64.一种药物组合物，所述药物组合物包含根据权利要求45所述的抗体以及药学上可接受的载体。

65.一种多核苷酸，所述多核苷酸编码根据权利要求45所述的抗体VH、抗体VL、或抗体VH和抗体VL。

66.一种载体，所述载体包含根据权利要求65所述的多核苷酸。

67.一种宿主细胞，所述宿主细胞包含根据权利要求66所述的载体。

68. 一种制备特异性地结合SEQ ID NO: 1的CD154的分离的拮抗性抗体或其抗原结合部分的方法，所述方法包括在使所述抗体表达的条件下培养根据权利要求67所述的宿主细胞，以及回收由所述宿主细胞产生的所述抗体。

69.一种治疗自身免疫性疾病或免疫介导的炎性疾病的方法，所述方法包括将治疗有效量的根据权利要求45所述的分离的抗体或根据权利要求64所述的药物组合物施用给对其有需要的患者足以治疗所述自身免疫性疾病或所述免疫介导的炎性疾病的一段时间。
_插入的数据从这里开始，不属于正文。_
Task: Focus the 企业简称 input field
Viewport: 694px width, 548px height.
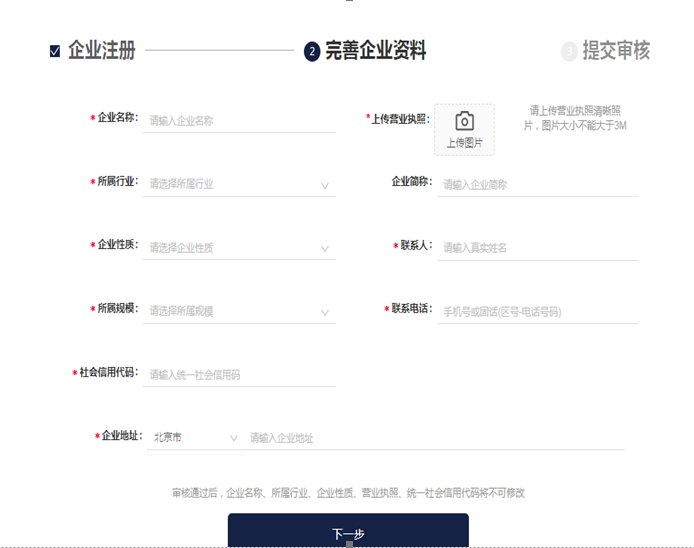Action: point(537,185)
70.根据权利要求69所述的方法，其中所述免疫介导的炎性疾病或所述自身免疫性疾病为关节炎、系统性红斑狼疮(SLE)、炎性肠病、移植、肾移植、皮肤移植、骨髓移植、移植物抗宿主病(GVHD)、免疫性血小板减少症(ITP)、多发性硬化症、甲状腺炎、I型糖尿病或动脉粥样硬化。
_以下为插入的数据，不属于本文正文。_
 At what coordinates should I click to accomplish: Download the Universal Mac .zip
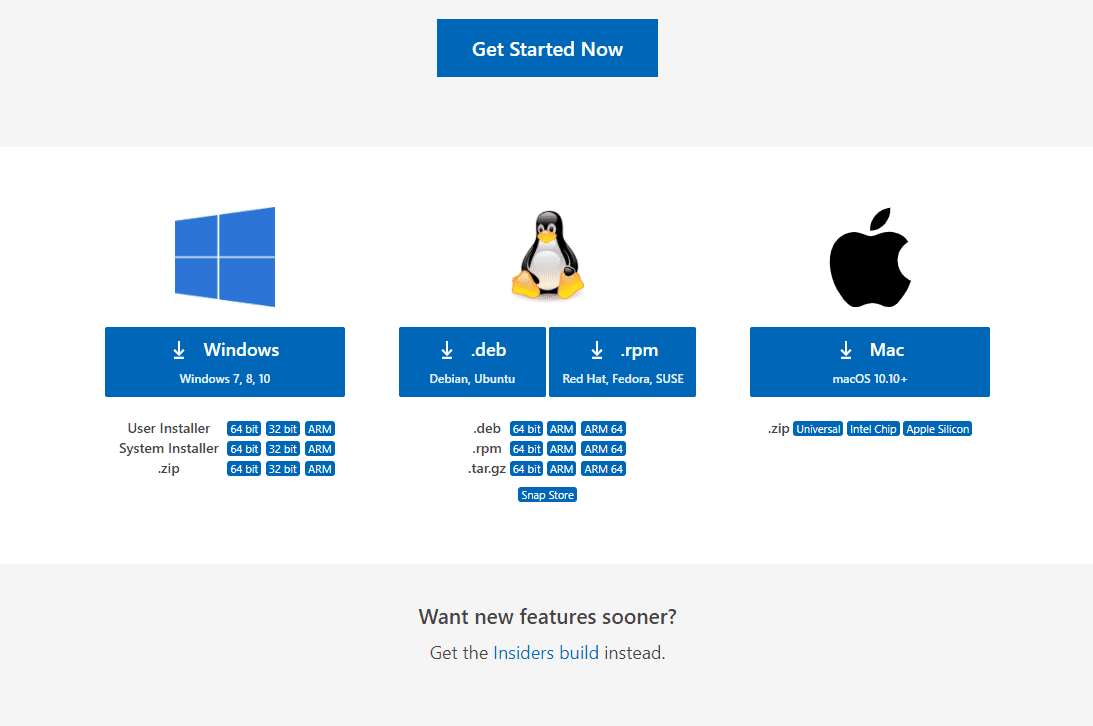817,428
71.根据权利要求70所述的方法，其中关节炎为类风湿性关节炎。

72.根据权利要求69所述的方法，其中所述自身免疫性疾病或所述免疫介导的炎性疾病为狼疮。

73.根据权利要求69所述的方法，其中所述自身免疫性疾病或所述免疫介导的炎性疾病为移植。

74.根据权利要求69所述的方法，其中所述自身免疫性疾病或所述免疫介导的炎性疾病为炎性肠病。

75.根据权利要求74所述的方法，其中IBD为克罗恩氏病或溃疡性结肠炎。

76.根据权利要求69所述的方法，所述方法进一步施用第二治疗剂。

77.根据权利要求76所述的方法，其中所述第二治疗剂为非甾体类抗炎药(NSAID)、水杨酸盐、羟氯喹、柳氮磺吡啶、皮质类固醇、细胞毒性药物、免疫抑制药物和/或抗体。

78.根据权利要求45所述的抗体或根据权利要求64所述的药物组合物，所述抗体或所述药物组合物用于疗法中。

79.一种抗独特型抗体，所述抗独特型抗体结合至根据权利要求2所述的抗体。

80.一种试剂盒，所述试剂盒包括根据权利要求2所述的抗体。

81.根据权利要求80所述的试剂盒，所述试剂盒还包括用于检测所述抗体的试剂和使用说明书。